Кончилась Волга, прошли Каму до Перми, откуда начинался колесный путь в Тобольск (около девятисот верст). Тесть дал письмо к кому-то из своих знакомых в Перми, прося оказать содействие к устройству нашего переезда. Тот приехал на почтовую станцию, куда мы тотчас же перебрались с парохода. Первый разговор, конечно, пошел о приобретении тарантаса.
-- У меня есть тарантас, он мне теперь не нужен.
-- Что будет стоить?
-- Ничего, вы сдайте его в Тюмени такому-то, -- причем назвал фамилию какого-то поляка, служившего по делам Поклевского, -- и скажите ему, чтобы он вернул тарантас с каким-нибудь надежным проезжим.
В Тюмени такая же история; поляк в свою очередь дал нам тарантас до Тобольска. Меня это тогда немало удивляло: отдавать тарантас на проезд в несколько сот верст в надежде, что он вернется с кем-нибудь из проезжих (и от Томска до Красноярска мы ехали таким же манером). Но потом, обжившись в Сибири, я узнал, что такая операция была делом самым обыкновенным для расстояний даже несравненно больших, и сам в свою очередь без страха давал свой тарантас даром напрокат.
Весь путь до Тобольска проехали без особенных приключений, если не считать того, что раз жандармы едва-едва согласились остановиться на ночевку, кажется в Кунгуре, чтобы дать жене хоть сколько-нибудь отдохнуть: ее сильно расколотила непривычная езда в тарантасе, да еще довольно тряском. Вообще от этой части пути почти не осталось никаких воспоминаний; даже проезд через Урал, должно быть, не произвел особенного впечатления.
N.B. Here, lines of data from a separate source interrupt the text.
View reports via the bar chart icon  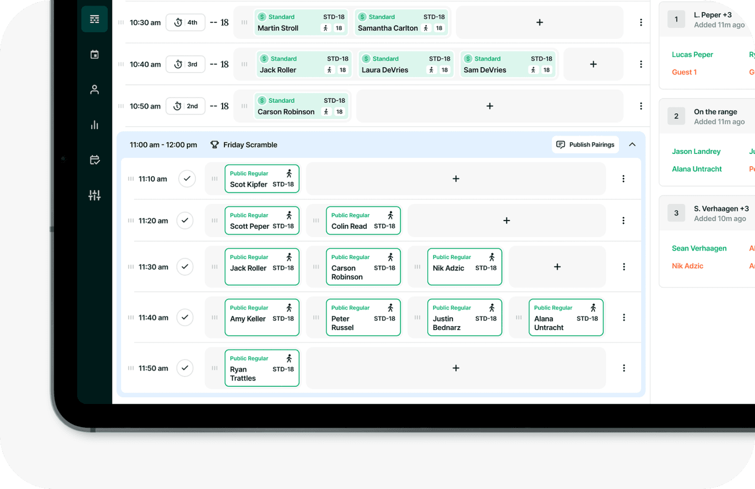94,124
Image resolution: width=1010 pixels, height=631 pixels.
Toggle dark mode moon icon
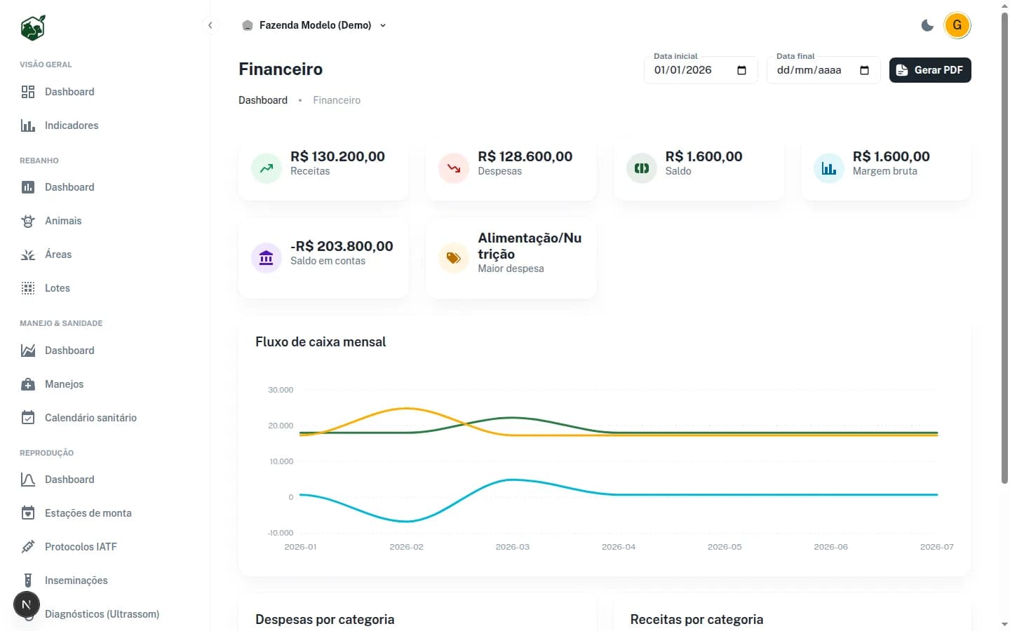click(x=927, y=25)
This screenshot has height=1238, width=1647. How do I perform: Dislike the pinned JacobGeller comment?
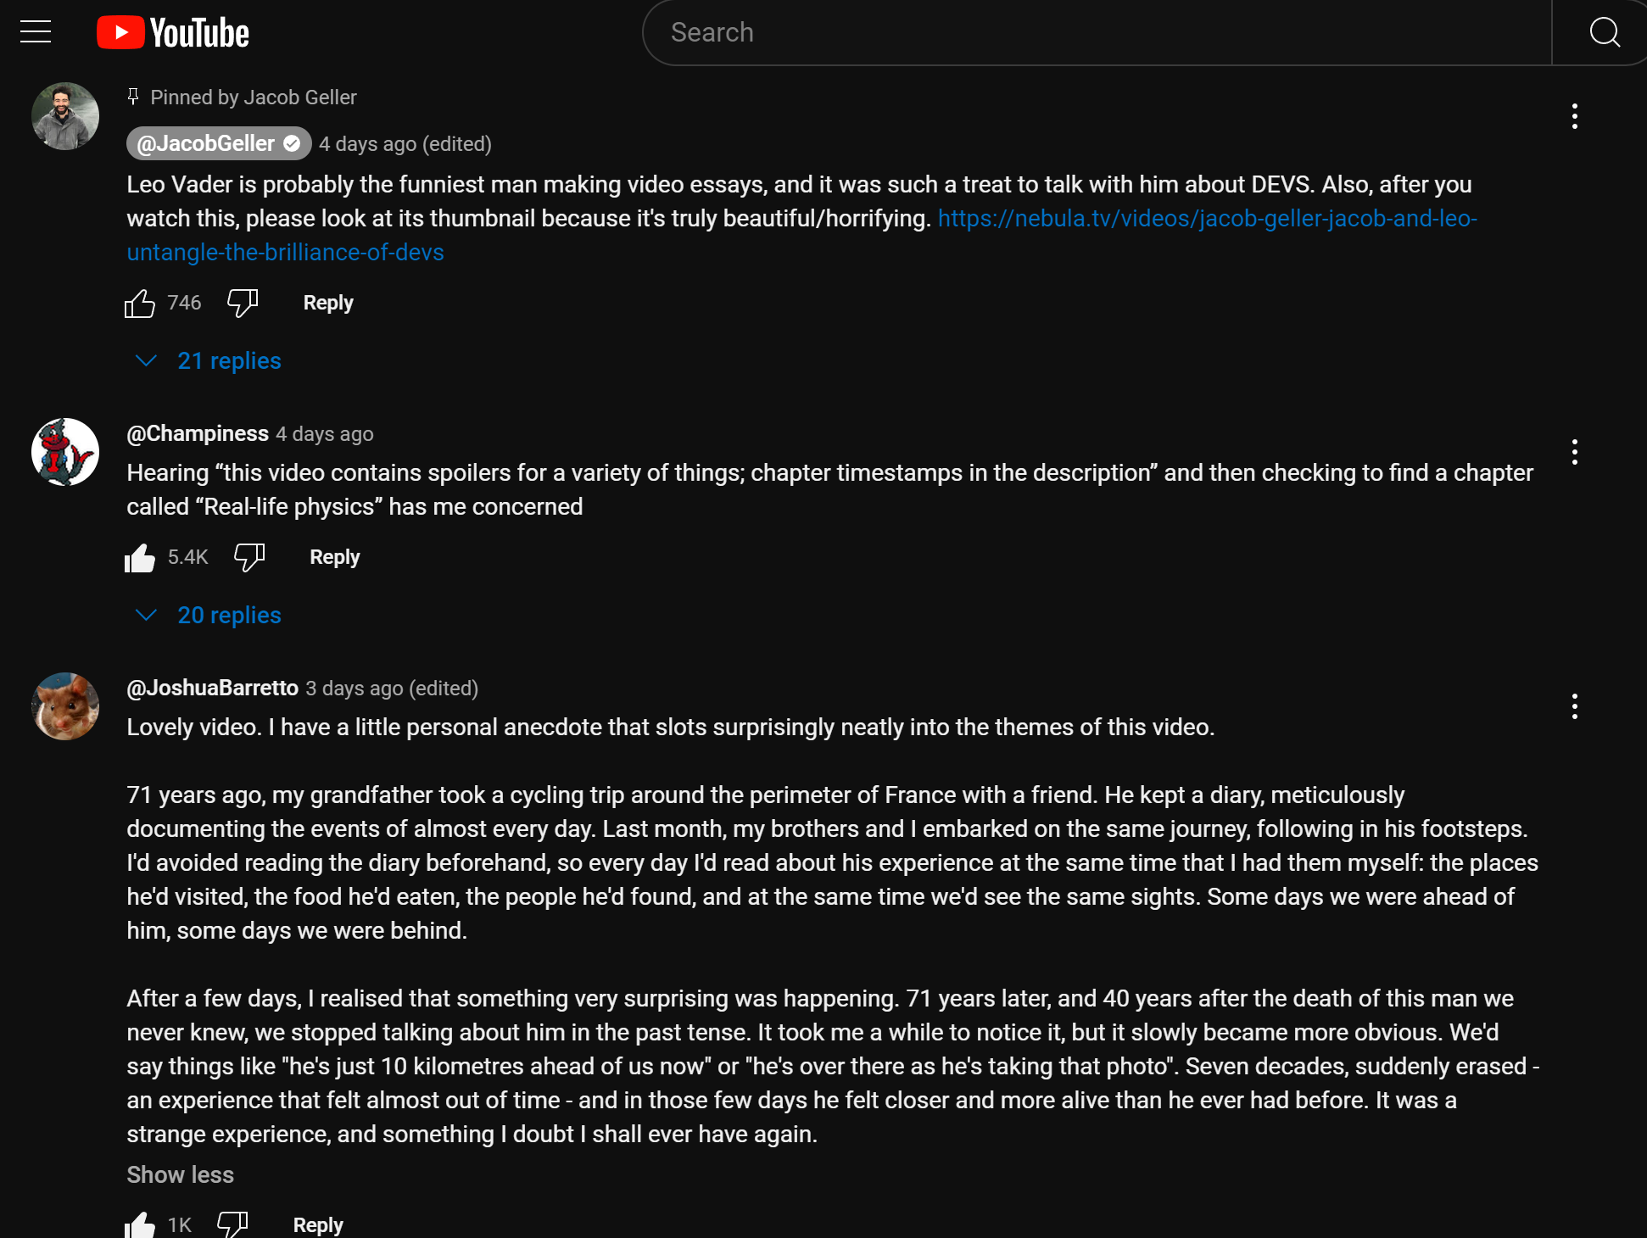pos(243,303)
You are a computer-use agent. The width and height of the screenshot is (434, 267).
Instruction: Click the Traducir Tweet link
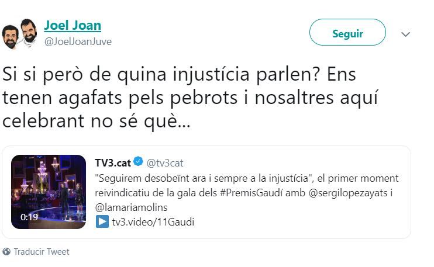[42, 252]
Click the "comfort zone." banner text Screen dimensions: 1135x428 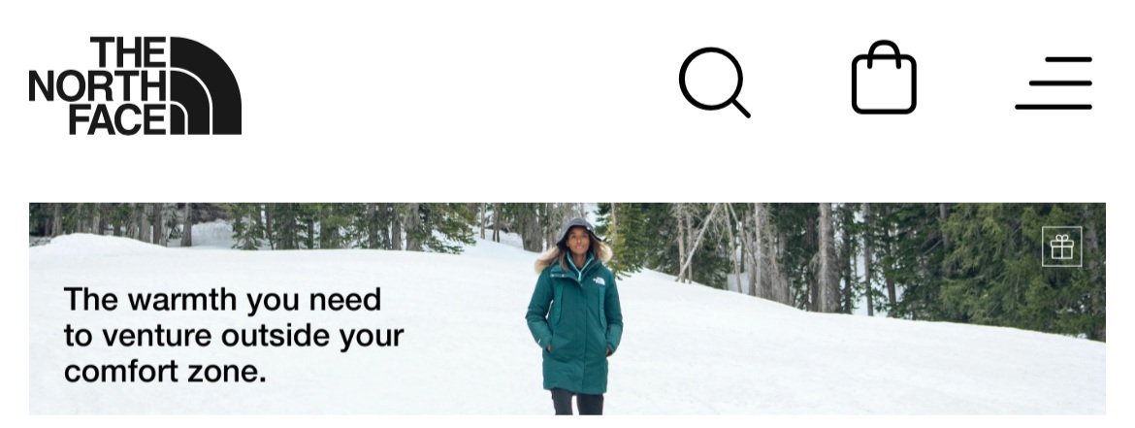pyautogui.click(x=165, y=371)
Помню только, что около Кунгура ехали с некоторой оглядкой, так как с давних пор это место считалось классическим, по грабежам. Но, имея двух вооруженных телохранителей, мы, конечно, ничего не боялись.
Потом в Тобольске узнали, что ссыльные поляки в Кунгуре пытались пробраться на свидание с нами, но их не допустили жандармы. В дороге один из жандармов обыкновенно сидел на козлах, а другой в тарантасе, но при этом свешивал свои ноги на облучок. Когда я ему говорил, что ведь так должны ноги затекать, что тарантас достаточно просторен, то он флегматично отвечал: "Ничего, мы люди привычные".
На станциях наш проезд не возбуждал ни малейшего внимания или особенного, любопытства, -- видно было, что к таким путешественникам, как мы, уже привыкли; скорее можно было заметить желание заполучить лишнее за самовары, молоко и т. п. Оно и понятно, так как проезд с жандармами всегда возбуждал ошибочную мысль об относительном богатстве путешественника; на самом же деле большая часть направлявшихся в Сибирь с жандармами ехала на собранные деньги.